Wir haben jetzt also eine komplizierte Dreifachsummierung: Den Anfangs- und den Endzustand beschreiben wir jeweils als Überlagerung aus einzelnen Ortszuständen, und für jede denkbare Kombination betrachten wir dann noch alle möglichen Wege. Das kann man vielleicht etwa so veranschaulichen:
Es werden also alle Wege von allen möglichen Start- zu allen möglichen Endpunkten jeweils überlagert und dann am Ende alles aufsummiert.
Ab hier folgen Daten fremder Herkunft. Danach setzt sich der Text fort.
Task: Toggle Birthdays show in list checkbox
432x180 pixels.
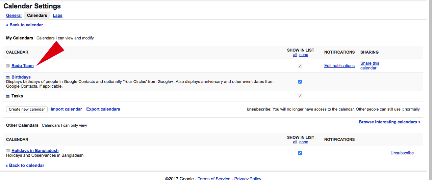Action: pyautogui.click(x=300, y=82)
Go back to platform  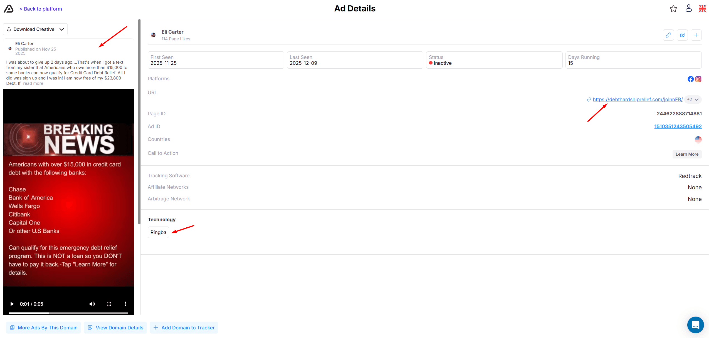point(41,9)
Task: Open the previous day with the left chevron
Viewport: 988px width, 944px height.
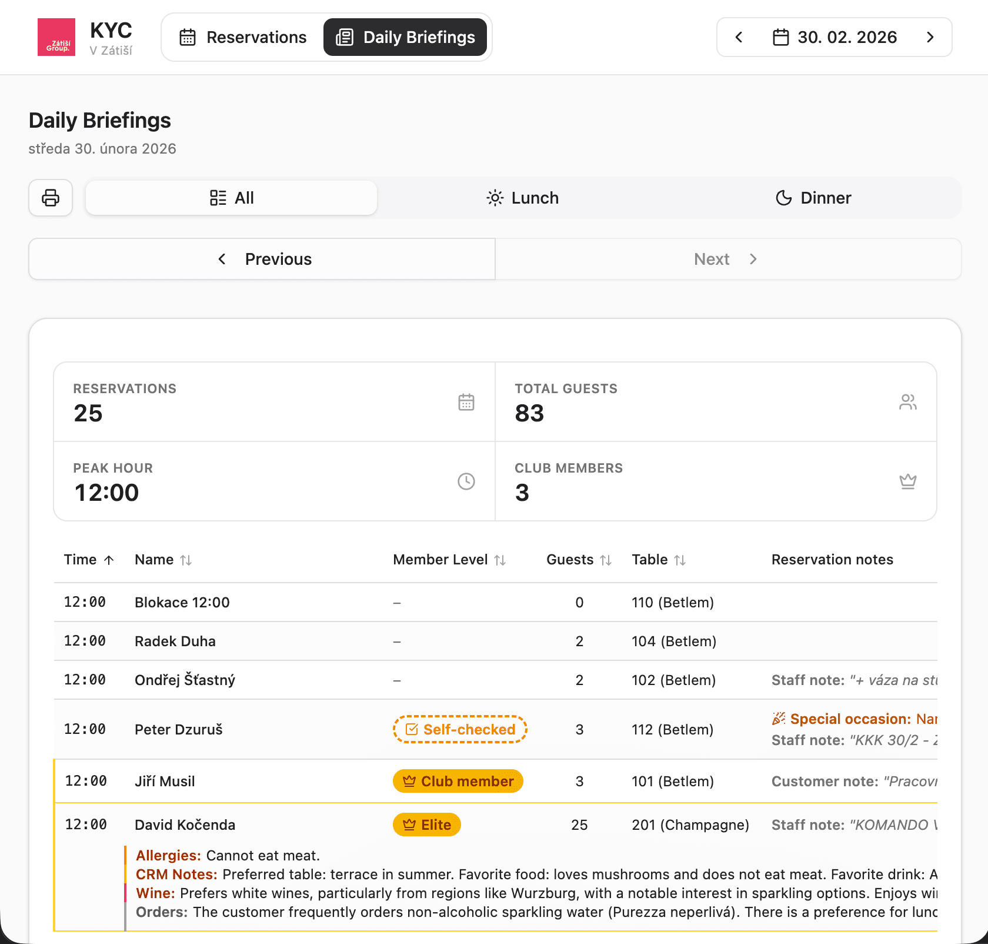Action: [x=738, y=36]
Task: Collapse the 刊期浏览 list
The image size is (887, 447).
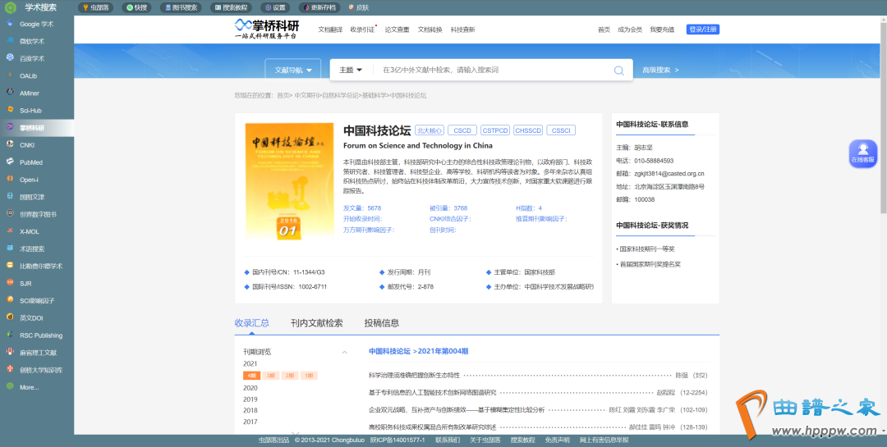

Da kann einem beim Hinschauen schon etwas schwummrig werden – aber zum Glück ist die Mathematik der ganzen Angelegenheit wesentlich einfacher, als man vielleicht denkt: Am Ende überlagern sich nämlich alle denkbaren Möglichkeiten genau so, dass die Wahrscheinlichkeit dafür, dass der Impuls des Teilchens um 12.00:01 derselbe ist wie der um 12.00:00, genau gleich 1 ist, und alle anderen Möglichkeiten haben die Wahrscheinlichkeit Null. Einzelne Wege von A nach B scheinen also die Impulserhaltung zu verletzen, aber die Überlagerung der einzelnen Wege ist ja nur unsere Art, den Prozess zu beschreiben – physikalisch relevant ist nur das Endergebnis. Deswegen finde ich es auch etwas unglücklich, wenn manche Leute – wie David Deutsch in seinem Buch “Fabric of Reality” – sagen, dass das Teilchen in unterschiedlichen Paralleluniversen existiert, die dann miteinander wechselwirken. Keins dieser “Paralleluniversen” ist für sich genommen physikalisch zulässig. Wenn man den Prozess bildlich beschreiben will, dann kann man natürlich sagen: “Das Teilchen geht alle Wege gleichzeitig mit allen denkbaren Geschwindigkeiten und interferiert am Ende mit sich selbst, so dass die Wahrscheinlichkeit des Endzustands herauskommt”. (So ähnlich formuliert es auch Feynman im oben erwähnten QED-Buch.) Aber das ist eben eine anschauliche Beschreibung unserer Rechenvorschrift, nicht unbedingt eine anschauliche Beschreibung dessen, was im Universum “tatsächlich” passiert – wie man schon daran sehen kann, dass man das Teilchen ja auch ohne den Pfadintegral-Formalismus beschreiben kann, so wie wir es im letzten Teil getan haben. Es ist durchaus nützlich, beide Bilder parat zu haben; manchmal ist das eine praktischer und anschaulicher, manchmal das andere. Aber wie die Natur “wirklich” ist, können wir nicht sagen.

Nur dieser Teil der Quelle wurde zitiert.